WHAT IS BEING ASKED ->
Show every line in the records below that contains the word "search".

INFORMATION ->
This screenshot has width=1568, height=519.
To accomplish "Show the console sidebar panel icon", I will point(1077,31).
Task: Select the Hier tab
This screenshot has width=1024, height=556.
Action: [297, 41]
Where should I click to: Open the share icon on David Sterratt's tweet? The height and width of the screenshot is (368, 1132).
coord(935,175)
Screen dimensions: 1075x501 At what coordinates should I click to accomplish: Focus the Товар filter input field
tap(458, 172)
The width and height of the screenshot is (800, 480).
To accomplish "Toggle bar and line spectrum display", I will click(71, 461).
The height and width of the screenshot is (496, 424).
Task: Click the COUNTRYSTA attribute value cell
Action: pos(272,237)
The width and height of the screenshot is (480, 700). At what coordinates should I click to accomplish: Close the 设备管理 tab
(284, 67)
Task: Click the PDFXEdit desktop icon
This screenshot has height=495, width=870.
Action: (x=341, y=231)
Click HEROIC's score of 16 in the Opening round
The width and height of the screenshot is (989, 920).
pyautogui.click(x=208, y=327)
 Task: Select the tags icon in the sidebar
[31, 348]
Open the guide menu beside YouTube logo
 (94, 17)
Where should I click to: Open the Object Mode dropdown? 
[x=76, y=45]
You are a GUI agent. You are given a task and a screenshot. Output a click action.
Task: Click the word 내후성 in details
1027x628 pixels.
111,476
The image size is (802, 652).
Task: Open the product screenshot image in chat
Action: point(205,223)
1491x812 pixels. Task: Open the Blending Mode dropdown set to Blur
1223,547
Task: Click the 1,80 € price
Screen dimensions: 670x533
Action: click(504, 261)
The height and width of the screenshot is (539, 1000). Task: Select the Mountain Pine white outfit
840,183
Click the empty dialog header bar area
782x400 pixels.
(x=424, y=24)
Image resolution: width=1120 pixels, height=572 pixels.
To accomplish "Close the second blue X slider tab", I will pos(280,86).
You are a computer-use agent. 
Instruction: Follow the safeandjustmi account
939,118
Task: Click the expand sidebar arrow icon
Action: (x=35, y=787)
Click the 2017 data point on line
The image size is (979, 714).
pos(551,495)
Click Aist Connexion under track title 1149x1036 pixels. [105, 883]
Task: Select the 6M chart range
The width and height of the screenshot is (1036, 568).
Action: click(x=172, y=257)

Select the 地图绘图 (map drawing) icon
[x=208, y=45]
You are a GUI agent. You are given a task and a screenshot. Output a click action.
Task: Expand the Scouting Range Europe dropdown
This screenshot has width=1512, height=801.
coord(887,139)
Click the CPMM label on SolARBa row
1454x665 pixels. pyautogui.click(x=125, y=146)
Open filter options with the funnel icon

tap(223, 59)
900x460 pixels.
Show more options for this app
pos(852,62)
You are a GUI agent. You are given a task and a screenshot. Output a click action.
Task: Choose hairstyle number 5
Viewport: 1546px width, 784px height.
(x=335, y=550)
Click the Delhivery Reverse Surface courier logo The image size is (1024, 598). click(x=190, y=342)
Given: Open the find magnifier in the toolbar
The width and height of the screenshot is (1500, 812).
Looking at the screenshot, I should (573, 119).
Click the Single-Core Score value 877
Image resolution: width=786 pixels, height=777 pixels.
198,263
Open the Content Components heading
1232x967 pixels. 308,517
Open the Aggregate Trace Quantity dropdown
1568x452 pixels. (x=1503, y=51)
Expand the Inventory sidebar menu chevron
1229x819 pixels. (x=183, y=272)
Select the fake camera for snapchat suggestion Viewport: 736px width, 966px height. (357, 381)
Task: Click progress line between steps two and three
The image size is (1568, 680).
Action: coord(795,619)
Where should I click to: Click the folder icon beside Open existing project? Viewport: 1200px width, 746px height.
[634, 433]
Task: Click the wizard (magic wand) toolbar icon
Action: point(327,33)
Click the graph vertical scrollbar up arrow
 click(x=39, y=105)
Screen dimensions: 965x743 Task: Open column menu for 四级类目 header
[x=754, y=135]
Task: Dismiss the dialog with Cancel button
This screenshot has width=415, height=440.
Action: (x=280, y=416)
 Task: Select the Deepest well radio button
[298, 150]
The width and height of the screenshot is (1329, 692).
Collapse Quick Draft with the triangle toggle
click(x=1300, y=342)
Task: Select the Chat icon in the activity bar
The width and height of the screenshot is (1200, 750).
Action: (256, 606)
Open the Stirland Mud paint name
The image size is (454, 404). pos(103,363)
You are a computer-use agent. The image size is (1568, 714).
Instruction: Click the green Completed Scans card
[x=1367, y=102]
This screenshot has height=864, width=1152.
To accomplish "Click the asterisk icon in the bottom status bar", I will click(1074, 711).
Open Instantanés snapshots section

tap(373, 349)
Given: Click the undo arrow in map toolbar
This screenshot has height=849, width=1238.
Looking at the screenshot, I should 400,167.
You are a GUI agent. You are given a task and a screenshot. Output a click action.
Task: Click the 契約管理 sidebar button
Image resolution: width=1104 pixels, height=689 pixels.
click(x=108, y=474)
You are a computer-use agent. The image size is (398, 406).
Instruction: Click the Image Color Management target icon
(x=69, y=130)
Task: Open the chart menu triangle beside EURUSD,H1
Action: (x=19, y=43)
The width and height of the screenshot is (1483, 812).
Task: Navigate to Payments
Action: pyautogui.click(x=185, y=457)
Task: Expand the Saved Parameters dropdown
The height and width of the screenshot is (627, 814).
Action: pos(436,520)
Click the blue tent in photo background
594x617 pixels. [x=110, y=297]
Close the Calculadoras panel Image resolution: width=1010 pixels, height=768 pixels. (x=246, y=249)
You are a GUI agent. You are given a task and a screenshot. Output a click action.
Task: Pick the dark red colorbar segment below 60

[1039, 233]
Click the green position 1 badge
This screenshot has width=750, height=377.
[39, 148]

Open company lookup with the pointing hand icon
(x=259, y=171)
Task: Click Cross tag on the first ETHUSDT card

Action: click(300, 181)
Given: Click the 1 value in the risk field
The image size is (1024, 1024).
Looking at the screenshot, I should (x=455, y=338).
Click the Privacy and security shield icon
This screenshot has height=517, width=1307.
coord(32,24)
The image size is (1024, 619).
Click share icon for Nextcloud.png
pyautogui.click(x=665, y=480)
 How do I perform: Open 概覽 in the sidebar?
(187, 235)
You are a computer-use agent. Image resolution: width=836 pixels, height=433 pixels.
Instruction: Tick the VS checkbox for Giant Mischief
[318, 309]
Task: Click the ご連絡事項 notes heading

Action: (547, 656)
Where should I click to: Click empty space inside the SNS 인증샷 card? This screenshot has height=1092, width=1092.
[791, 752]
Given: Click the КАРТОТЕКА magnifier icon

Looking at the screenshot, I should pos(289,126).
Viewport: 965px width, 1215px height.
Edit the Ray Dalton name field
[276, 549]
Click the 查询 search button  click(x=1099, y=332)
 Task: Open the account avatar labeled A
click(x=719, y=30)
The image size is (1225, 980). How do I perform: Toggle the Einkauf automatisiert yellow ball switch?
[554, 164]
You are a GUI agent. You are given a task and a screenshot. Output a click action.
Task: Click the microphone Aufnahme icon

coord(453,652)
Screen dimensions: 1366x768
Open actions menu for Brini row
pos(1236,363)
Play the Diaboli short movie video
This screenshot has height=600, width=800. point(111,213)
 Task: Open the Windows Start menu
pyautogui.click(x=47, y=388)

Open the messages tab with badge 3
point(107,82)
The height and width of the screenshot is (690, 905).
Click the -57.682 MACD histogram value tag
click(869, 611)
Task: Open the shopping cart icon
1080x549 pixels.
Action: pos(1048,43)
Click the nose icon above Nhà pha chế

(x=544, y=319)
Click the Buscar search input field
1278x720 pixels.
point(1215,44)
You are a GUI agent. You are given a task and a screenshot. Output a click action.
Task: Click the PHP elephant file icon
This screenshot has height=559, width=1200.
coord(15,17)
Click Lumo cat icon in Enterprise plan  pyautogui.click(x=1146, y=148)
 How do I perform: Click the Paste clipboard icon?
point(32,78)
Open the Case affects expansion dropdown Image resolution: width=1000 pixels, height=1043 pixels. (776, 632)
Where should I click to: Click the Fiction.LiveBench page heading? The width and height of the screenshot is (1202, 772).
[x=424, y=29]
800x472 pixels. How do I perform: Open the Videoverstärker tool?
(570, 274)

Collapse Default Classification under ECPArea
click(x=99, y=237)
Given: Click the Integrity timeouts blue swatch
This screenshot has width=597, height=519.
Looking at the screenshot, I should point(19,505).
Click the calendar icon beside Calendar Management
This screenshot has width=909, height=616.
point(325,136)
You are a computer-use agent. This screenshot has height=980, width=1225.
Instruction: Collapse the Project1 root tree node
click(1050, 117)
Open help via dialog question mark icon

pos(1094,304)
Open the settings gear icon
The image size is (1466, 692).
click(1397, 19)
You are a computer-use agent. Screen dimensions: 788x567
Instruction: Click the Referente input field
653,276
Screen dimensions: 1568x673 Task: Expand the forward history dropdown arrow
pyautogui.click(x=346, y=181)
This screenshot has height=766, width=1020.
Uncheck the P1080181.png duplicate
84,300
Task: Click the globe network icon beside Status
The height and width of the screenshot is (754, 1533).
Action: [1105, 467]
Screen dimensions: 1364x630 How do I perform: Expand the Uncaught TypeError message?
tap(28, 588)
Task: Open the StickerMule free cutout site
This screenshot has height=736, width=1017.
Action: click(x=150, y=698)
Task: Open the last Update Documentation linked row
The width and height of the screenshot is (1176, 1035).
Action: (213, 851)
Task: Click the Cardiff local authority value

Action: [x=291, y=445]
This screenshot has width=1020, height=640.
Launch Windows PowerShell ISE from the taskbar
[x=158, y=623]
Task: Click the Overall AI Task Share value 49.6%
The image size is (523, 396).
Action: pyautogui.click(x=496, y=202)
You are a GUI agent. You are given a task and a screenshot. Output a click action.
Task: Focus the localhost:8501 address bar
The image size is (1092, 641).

WRITTEN ANSWER ->
Click the 查询 search button  click(x=1099, y=332)
Click the Buscar search input field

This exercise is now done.